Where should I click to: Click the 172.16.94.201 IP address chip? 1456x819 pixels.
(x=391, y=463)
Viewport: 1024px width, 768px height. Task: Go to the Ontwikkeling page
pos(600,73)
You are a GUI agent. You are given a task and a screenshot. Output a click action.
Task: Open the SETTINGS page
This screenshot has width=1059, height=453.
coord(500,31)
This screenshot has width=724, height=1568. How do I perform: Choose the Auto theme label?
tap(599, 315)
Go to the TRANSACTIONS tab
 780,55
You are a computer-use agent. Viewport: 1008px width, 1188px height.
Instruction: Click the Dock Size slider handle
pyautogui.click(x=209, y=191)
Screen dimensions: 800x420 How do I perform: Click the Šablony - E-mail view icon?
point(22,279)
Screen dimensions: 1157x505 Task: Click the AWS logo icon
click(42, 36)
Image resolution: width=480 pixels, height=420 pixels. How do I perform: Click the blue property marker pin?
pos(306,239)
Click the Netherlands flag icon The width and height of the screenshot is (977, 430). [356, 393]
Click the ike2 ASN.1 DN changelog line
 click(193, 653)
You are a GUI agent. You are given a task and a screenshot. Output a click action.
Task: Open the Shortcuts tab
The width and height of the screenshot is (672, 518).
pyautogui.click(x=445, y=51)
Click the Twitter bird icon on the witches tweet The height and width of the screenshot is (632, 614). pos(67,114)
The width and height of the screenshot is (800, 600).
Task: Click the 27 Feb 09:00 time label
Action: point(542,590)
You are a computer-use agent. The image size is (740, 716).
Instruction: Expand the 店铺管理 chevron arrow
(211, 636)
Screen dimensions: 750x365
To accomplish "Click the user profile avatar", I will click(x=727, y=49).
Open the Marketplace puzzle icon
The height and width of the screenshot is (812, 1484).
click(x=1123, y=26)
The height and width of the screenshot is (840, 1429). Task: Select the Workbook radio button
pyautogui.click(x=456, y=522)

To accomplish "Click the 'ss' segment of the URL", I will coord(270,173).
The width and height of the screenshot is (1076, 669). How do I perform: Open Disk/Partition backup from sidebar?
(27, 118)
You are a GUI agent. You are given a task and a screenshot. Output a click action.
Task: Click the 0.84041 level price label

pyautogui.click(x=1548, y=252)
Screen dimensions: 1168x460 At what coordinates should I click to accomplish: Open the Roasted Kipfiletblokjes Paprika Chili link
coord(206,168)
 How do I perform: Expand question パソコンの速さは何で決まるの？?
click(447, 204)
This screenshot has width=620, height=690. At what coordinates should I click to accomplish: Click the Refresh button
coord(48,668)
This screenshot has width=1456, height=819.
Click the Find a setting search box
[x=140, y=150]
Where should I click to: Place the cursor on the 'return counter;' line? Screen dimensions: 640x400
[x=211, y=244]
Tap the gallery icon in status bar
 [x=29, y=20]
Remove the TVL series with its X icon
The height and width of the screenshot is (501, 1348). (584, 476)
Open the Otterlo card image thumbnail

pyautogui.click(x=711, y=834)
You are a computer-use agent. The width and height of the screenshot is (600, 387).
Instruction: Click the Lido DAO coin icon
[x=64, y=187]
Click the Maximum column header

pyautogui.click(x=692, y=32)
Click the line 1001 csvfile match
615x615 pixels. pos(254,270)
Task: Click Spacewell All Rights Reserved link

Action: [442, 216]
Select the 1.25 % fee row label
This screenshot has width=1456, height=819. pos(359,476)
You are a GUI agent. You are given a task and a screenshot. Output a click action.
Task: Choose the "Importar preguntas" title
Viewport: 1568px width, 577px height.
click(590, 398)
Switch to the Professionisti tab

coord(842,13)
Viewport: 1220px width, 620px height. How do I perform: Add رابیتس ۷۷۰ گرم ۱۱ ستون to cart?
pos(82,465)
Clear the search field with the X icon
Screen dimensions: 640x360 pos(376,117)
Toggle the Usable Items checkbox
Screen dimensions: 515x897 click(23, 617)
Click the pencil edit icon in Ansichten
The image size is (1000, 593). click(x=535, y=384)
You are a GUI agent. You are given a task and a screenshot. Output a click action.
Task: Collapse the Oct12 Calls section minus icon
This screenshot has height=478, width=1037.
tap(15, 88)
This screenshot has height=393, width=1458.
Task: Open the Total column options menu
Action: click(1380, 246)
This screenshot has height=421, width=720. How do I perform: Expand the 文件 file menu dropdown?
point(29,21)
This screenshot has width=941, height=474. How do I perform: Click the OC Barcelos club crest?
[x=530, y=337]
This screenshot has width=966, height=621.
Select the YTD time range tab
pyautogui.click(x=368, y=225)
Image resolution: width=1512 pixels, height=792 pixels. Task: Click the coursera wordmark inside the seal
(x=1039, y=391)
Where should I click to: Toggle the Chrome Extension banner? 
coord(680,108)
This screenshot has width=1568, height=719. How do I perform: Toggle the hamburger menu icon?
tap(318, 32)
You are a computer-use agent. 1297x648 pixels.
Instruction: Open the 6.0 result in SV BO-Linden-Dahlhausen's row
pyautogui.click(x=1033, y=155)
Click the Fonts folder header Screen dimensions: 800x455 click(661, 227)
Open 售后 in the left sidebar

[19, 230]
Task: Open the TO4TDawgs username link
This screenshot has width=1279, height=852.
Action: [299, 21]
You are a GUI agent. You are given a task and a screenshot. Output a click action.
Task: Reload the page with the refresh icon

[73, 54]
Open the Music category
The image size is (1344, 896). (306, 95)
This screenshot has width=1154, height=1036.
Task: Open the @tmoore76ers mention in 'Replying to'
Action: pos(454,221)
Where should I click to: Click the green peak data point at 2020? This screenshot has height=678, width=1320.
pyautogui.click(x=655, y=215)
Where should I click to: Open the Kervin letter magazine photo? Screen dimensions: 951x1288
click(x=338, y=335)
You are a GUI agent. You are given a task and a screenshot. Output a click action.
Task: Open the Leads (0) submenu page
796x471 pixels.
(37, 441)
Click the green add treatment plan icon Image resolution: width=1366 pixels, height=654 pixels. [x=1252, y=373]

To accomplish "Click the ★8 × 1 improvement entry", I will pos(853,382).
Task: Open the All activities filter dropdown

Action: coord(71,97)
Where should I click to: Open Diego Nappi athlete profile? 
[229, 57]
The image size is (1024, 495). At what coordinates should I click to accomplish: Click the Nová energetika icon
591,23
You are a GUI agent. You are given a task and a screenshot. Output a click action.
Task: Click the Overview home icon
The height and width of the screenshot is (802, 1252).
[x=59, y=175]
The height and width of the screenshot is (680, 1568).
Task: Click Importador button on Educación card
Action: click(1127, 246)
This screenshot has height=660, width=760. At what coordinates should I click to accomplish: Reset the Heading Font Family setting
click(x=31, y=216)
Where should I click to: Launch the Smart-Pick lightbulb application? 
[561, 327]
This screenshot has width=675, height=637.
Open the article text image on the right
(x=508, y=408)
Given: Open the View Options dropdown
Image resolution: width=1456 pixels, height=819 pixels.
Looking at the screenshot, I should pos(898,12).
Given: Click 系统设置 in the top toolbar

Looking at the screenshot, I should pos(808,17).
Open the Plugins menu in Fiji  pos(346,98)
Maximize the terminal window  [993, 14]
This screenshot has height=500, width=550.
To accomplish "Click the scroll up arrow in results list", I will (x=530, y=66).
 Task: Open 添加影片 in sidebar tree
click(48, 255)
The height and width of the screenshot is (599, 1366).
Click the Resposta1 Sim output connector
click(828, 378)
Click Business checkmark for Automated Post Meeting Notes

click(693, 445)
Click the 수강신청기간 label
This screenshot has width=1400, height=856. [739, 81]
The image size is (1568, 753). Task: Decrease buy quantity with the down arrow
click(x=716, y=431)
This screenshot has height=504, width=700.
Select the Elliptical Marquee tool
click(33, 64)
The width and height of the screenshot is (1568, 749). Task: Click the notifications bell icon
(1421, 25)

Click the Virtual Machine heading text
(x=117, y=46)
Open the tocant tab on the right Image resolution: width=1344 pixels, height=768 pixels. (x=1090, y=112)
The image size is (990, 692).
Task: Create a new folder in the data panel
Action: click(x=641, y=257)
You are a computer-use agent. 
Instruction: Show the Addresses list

****************

REQUIRED WORK: Reproduce the items above verbatim, from the line containing "You are a computer-use agent. Viewport: 1008px" through the line containing "[x=140, y=150]", including both of those lines.

RESPONSE BELOW:
You are a computer-use agent. Viewport: 1008px width, 1188px height.
Instruction: Click the Dock Size slider handle
pyautogui.click(x=209, y=191)
Screen dimensions: 800x420 How do I perform: Click the Šablony - E-mail view icon?
point(22,279)
Screen dimensions: 1157x505 Task: Click the AWS logo icon
click(42, 36)
Image resolution: width=480 pixels, height=420 pixels. How do I perform: Click the blue property marker pin?
pos(306,239)
Click the Netherlands flag icon The width and height of the screenshot is (977, 430). [356, 393]
Click the ike2 ASN.1 DN changelog line
 click(193, 653)
You are a GUI agent. You are given a task and a screenshot. Output a click action.
Task: Open the Shortcuts tab
The width and height of the screenshot is (672, 518).
pyautogui.click(x=445, y=51)
Click the Twitter bird icon on the witches tweet The height and width of the screenshot is (632, 614). pos(67,114)
The width and height of the screenshot is (800, 600).
Task: Click the 27 Feb 09:00 time label
Action: point(542,590)
You are a computer-use agent. The image size is (740, 716).
Instruction: Expand the 店铺管理 chevron arrow
(211, 636)
Screen dimensions: 750x365
To accomplish "Click the user profile avatar", I will click(x=727, y=49).
Open the Marketplace puzzle icon
The height and width of the screenshot is (812, 1484).
click(x=1123, y=26)
The height and width of the screenshot is (840, 1429). Task: Select the Workbook radio button
pyautogui.click(x=456, y=522)

To accomplish "Click the 'ss' segment of the URL", I will coord(270,173).
The width and height of the screenshot is (1076, 669). How do I perform: Open Disk/Partition backup from sidebar?
(27, 118)
You are a GUI agent. You are given a task and a screenshot. Output a click action.
Task: Click the 0.84041 level price label

pyautogui.click(x=1548, y=252)
Screen dimensions: 1168x460 At what coordinates should I click to accomplish: Open the Roasted Kipfiletblokjes Paprika Chili link
coord(206,168)
 How do I perform: Expand question パソコンの速さは何で決まるの？?
click(447, 204)
This screenshot has width=620, height=690. At what coordinates should I click to accomplish: Click the Refresh button
coord(48,668)
This screenshot has width=1456, height=819.
Click the Find a setting search box
[x=140, y=150]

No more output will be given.